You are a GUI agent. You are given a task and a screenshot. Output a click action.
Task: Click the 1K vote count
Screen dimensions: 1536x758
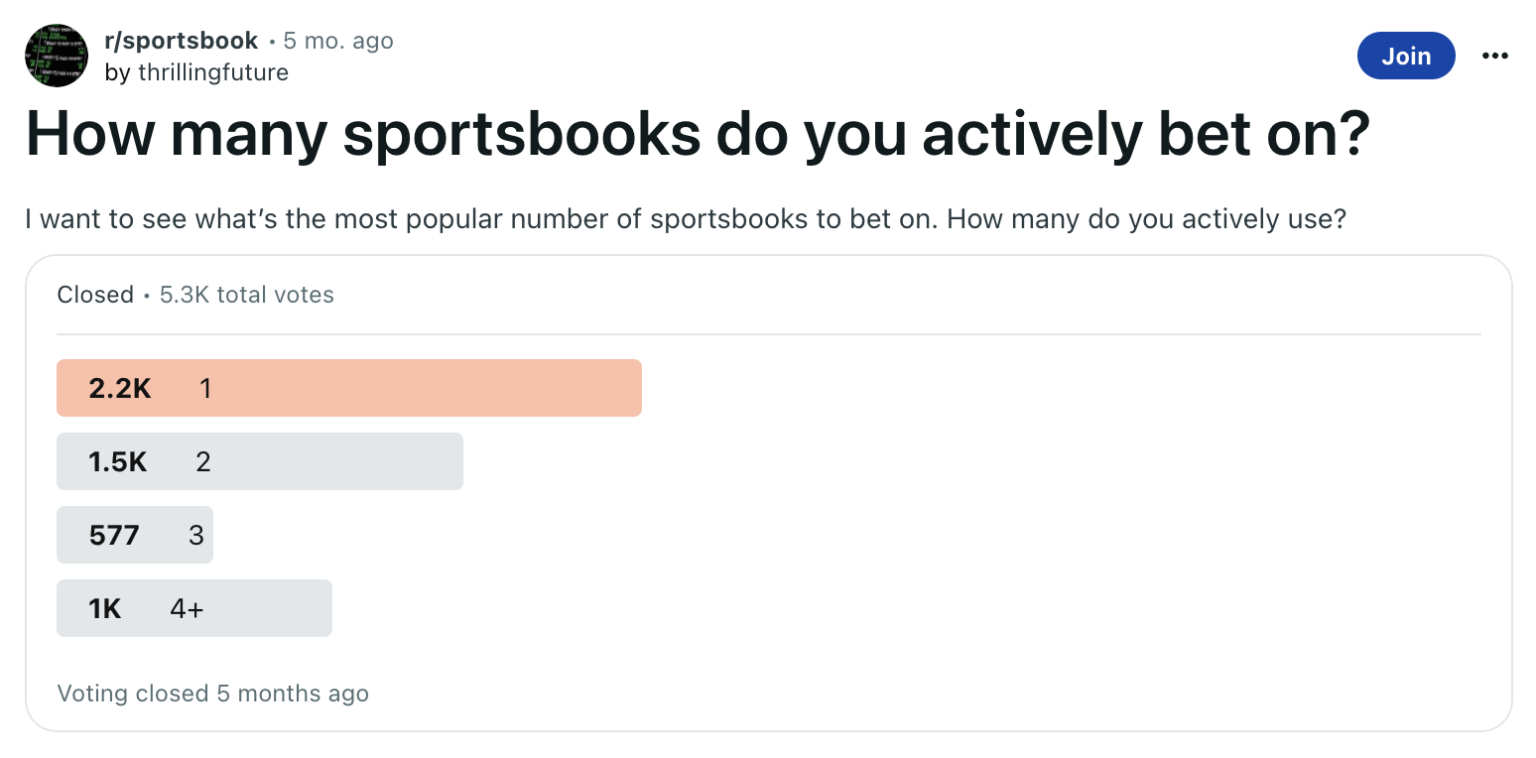tap(105, 608)
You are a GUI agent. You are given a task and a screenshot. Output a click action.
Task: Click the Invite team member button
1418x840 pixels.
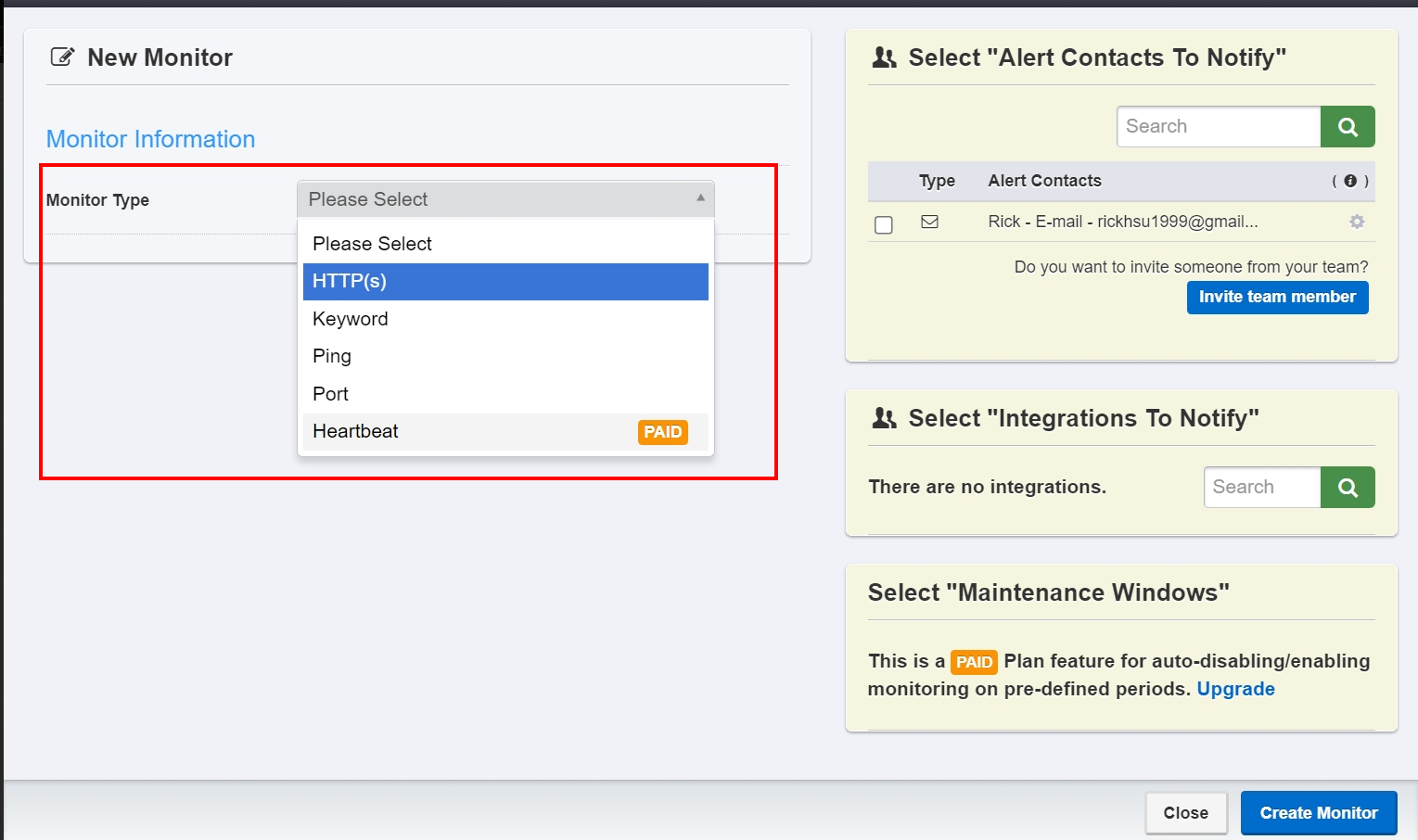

※

*Problem description*: I need the lines from the one holding "Task: Click the Invite team member button" through the last line of the entries set down exactly, with every picture left out.

*Result*:
Task: Click the Invite team member button
1418x840 pixels.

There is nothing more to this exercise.